The reproductive strategy seen in blue mussels is characteristic of planktotrophs. By minimizing nutrients in egg production to the bare minimum they are able to maximize the number of gametes produced. If the adult mussels are stressed during the beginning of gametogenesis, the process is terminated. When stressed while fresh gametes are present, adult mussels reabsorb gametes. Larvae viability is also affected by the condition of parents: high water temperatures, pollutants and scarcity of food, during gamete production. The reduction in viability is probably due to the lack of lipid reserves distributed to the eggs.

==Monitor of environmental DNA damage==

Blue mussels are used for monitoring marine pollution based on their tendency to accumulate numerous pollutants from their natural environment. Upon in vivo exposure of blue mussels (Mytilus edulis) to either of two metals of environmental concern, cadmium or chromium, it was found that both of these metals induce DNA strand breakage, and also impair different DNA repair capacities in the tissues of these mussels.

==Larval development==
Larval development can last from 15 to 35 days depending environmental conditions including salinity and temperature, as well as location. Larvae originating from Connecticut mature normally at 15–20 C, though at 15 C normal development occurs at salinities between 15 and 35 ppt and at 35 ppt at 20 C.

The first stage of development is the ciliated embryo, which in 24-hours for fertilization form the trochophore. At this point although mobile, it is still reliant on the yolk for nutrients. Characterized by a functional mouth and alimentary canal the veliger stage also has cilia which are used for filtering food as well as propulsion. A thin translucent shell is secreted by the shell gland forming the notable straight hinge of the prodissoconch I shell. The veliger continues to mature forming the prodissoconch II shell. In the end stage of veliger development photosensitive eye spots and elongated foot with a byssal gland are formed.

Once the pediveliger is fully developed, its foot extends and makes contact with substrate. The initial contact with the substrate is loose. If the substrate is suitable, the larva will metamorphoses into the juvenile form, plantigrade, and attach byssus threads.
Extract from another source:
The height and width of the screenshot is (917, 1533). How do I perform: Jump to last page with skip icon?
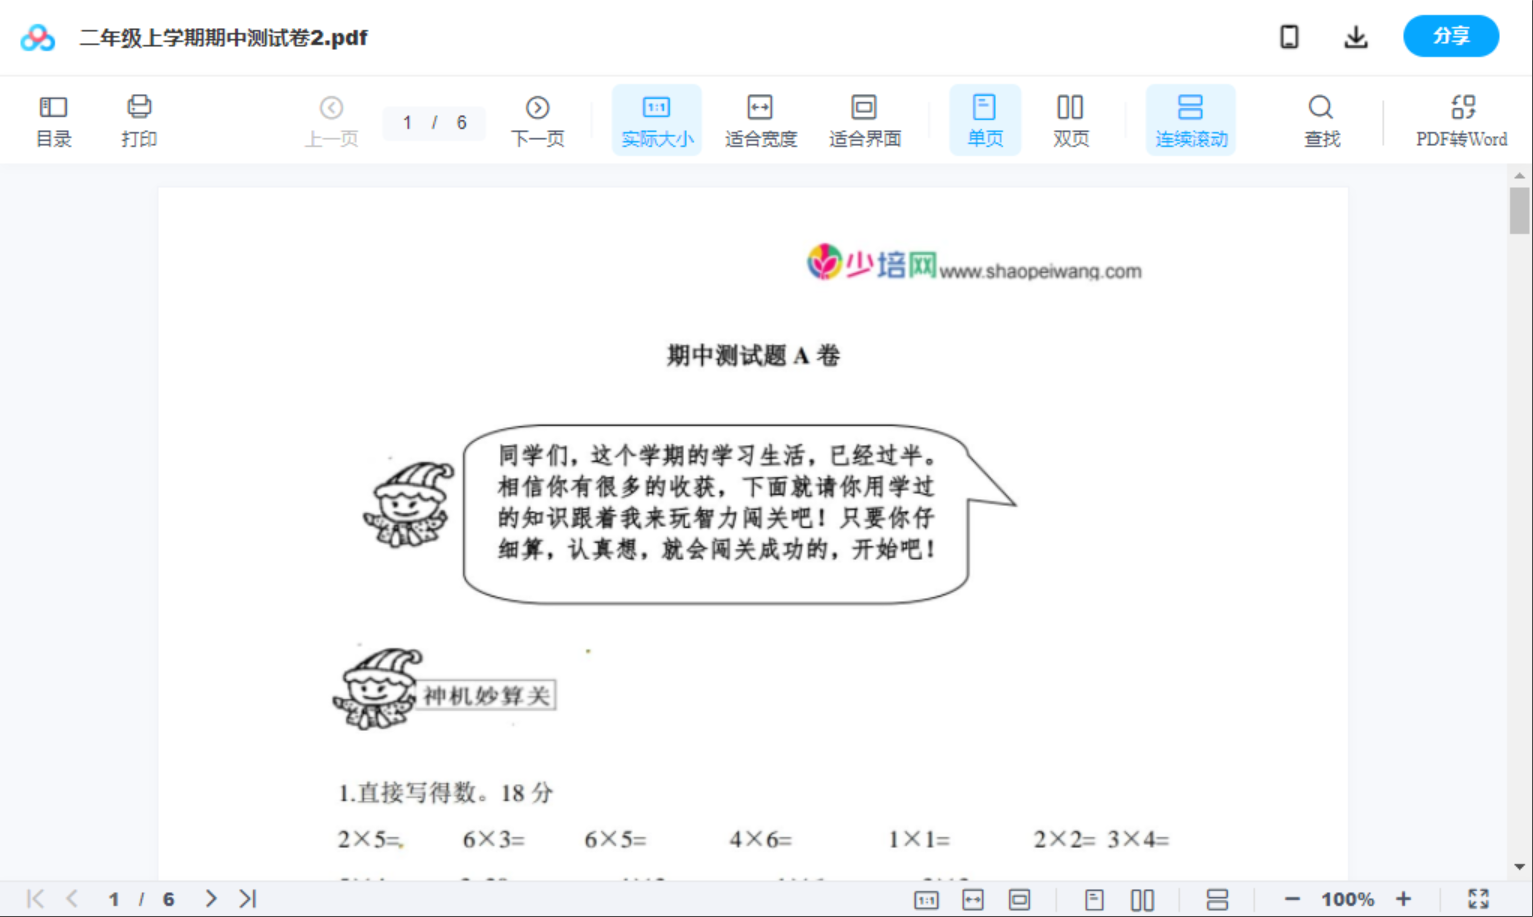pos(246,898)
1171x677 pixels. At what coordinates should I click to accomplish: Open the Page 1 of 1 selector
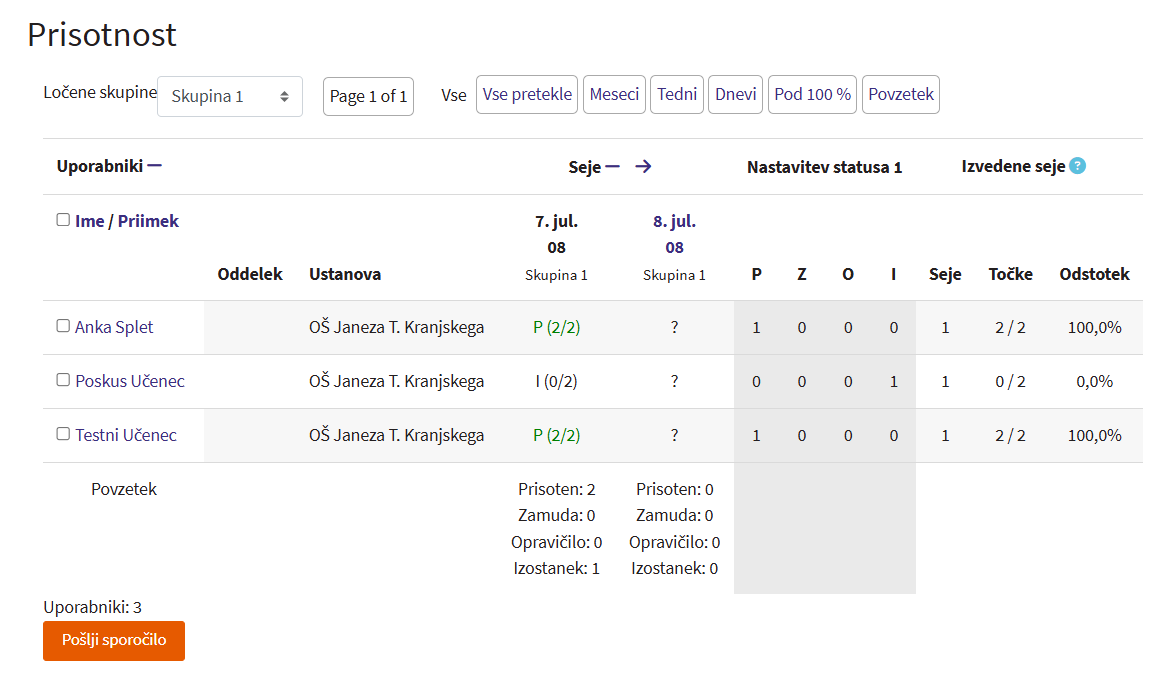pos(368,97)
The mussel will remain in that state until reaching 1-1.5mm in length. This attachment is the prerequisite for the foundation for the blue mussel population. In sheltered environments large masses sometimes form beds which offer shelter and food for other invertebrates. Byssal thread are secreted by byssal glands located in the foot of the mussel, and are made up of polyphenolic proteins which serve as a bioadhesive.

==Aggregation and mussel bed formation==

Blue mussels often form aggregations, where they attach to each other using byssus threads. These are collagenous protein strands used for attachment. The type of aggregation depends on population densities. When densities are low, for example in mussel fields – short-lived mussel populations – clumped distribution patterns are seen. The rate of aggregation is aided by the presence of predator cues.

Several explanations for aggregate formation have been offered, such as increase of reproductive success in low density populations, resisting of wave action, and defence against predators. It is, however, still unclear what the main purpose is and aggregation might have different purposes under different circumstances.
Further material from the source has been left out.